For the camping family, fishing is a great way to inspire kids with hands-on learning about weather, seasons, habitat and scientific observation.  It could be said that fishing is the cure for an instant-gratification society; there is something very humbling about the amount of time and mental energy it can take to “outsmart” a creature. Fishing with live bait is generally a better starting point for those who are very young and/or new to fishing; and it is the preferred method for fishing for certain species (see this guide).  Fly fishing is a more nuanced method of fishing, requiring a firm understanding of fish habits and habitat.

Hit the water for fishing fun

Great North Woods — Lake Francis: At nearly 2,000 acres, Pittsburg’s Lake Francis (22 miles from the Canadian border and 14 miles north of “downtown Colebrook”) offers multiple fish species and well-maintained access points with convenient parking.
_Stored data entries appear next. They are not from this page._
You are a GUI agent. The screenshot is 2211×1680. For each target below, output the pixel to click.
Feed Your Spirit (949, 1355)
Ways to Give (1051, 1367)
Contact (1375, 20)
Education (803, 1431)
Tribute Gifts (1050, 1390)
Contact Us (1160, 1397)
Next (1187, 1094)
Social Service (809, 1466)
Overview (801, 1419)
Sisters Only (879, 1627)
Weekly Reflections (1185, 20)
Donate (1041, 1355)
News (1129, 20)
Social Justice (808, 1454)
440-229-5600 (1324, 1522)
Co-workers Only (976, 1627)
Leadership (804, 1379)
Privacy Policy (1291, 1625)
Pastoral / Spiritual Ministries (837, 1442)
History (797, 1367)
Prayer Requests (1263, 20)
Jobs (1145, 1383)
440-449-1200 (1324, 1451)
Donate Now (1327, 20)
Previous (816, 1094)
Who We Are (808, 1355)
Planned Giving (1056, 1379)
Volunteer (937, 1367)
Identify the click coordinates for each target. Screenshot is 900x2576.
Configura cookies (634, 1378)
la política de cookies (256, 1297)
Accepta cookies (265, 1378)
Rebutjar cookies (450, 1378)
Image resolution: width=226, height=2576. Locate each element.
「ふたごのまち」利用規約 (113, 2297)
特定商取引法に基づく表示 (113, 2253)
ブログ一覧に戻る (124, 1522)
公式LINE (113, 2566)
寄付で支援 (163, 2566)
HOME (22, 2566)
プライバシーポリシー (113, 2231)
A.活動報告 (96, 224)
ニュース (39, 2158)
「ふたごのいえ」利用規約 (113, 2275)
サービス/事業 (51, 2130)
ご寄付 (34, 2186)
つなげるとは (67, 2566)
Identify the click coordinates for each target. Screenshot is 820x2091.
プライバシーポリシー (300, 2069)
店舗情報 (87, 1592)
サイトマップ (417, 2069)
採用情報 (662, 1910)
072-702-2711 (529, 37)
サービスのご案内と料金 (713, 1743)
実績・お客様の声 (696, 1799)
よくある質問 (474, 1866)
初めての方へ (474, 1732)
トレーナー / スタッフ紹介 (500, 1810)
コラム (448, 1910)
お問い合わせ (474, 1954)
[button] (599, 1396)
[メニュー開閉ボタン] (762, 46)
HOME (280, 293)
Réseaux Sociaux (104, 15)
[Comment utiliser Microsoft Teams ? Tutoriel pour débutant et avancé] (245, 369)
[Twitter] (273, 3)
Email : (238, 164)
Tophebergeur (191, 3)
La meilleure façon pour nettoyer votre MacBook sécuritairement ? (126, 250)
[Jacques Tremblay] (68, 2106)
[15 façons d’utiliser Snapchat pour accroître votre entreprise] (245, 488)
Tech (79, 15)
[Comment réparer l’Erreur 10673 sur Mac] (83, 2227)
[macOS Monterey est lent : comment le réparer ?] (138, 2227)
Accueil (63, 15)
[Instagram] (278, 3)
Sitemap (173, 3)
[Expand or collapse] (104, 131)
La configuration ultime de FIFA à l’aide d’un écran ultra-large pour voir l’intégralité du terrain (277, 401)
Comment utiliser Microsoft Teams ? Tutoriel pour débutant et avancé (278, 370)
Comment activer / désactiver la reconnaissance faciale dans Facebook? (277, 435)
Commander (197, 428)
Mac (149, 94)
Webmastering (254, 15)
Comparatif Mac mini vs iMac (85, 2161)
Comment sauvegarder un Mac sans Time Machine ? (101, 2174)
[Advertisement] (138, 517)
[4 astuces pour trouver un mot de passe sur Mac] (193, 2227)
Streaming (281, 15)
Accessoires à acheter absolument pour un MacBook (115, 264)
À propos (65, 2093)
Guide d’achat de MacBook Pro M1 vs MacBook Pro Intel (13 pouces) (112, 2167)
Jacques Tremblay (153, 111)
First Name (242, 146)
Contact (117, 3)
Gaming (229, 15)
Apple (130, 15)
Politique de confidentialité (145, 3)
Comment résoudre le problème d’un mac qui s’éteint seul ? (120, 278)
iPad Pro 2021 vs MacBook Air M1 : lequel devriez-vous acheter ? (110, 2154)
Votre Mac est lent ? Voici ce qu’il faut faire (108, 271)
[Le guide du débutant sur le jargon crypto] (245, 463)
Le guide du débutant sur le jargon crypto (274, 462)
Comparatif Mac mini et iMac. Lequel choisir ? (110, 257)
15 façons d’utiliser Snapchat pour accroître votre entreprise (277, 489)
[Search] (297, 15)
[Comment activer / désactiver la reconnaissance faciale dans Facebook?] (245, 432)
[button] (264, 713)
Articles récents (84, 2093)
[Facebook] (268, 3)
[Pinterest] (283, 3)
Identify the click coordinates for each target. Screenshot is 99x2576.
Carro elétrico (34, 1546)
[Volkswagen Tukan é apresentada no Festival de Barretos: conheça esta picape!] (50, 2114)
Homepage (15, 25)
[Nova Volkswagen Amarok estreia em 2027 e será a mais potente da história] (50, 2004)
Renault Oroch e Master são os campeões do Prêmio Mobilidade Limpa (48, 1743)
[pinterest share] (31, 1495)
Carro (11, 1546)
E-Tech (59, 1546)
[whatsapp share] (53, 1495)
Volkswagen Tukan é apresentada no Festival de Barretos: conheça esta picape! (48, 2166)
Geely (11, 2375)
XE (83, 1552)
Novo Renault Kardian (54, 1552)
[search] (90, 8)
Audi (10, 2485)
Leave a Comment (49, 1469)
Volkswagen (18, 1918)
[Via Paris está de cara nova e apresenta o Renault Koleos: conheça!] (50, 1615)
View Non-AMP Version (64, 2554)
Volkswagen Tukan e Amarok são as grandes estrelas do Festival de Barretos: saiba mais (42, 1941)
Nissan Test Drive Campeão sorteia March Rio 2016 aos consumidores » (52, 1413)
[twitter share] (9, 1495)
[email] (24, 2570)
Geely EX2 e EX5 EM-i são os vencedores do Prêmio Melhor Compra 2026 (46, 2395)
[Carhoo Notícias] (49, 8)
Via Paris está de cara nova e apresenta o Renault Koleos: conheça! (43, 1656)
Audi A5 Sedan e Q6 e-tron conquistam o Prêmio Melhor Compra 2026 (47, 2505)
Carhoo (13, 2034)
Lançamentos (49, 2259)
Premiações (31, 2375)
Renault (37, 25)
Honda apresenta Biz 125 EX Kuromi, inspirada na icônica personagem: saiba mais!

White Mountains — Conway Lake: A large lake (1,300 acres), Conway Lake is easy to reach for campers in the Mount Washington Valley and features a range of species and a convenient boat launch.

Lakes Region: Almost every town in the Lakes Region features a pond or lake with public boating access.  In addition to the “big ones,” popular fishing sites include bridge fishing at the point where Lake Winnisquam becomes the Winnisquam River (Rt. 3), just a hop, skip & jump from I-93 and outlet shopping!

Dartmouth/Sunapee — Mascoma Lake: Enfield’s Mascoma Lake (1,150 acres) is home to more than nine species of fish and offers two public boat access points.

Merrimack Valley — Lake Massabesic: With multiple access points and a completely undeveloped shoreline, Lake Massabesic (2,500 acres) is a quiet spot for anglers. The lake serves as a water source for Manchester; swimming and waterskiing are not allowed.

Monadnock — Spofford Lake: Spoffford Lake (700+ acres) in Chesterfield offers one of the most diverse fish populations in the region.

Seacoast — Lamprey River: Traveling through Deerfield, Epping, Newmarket and Raymond, the Lamprey River features numerous access points for fishing from boats and/or bridges.  It’s diverse route provides habitat for many species.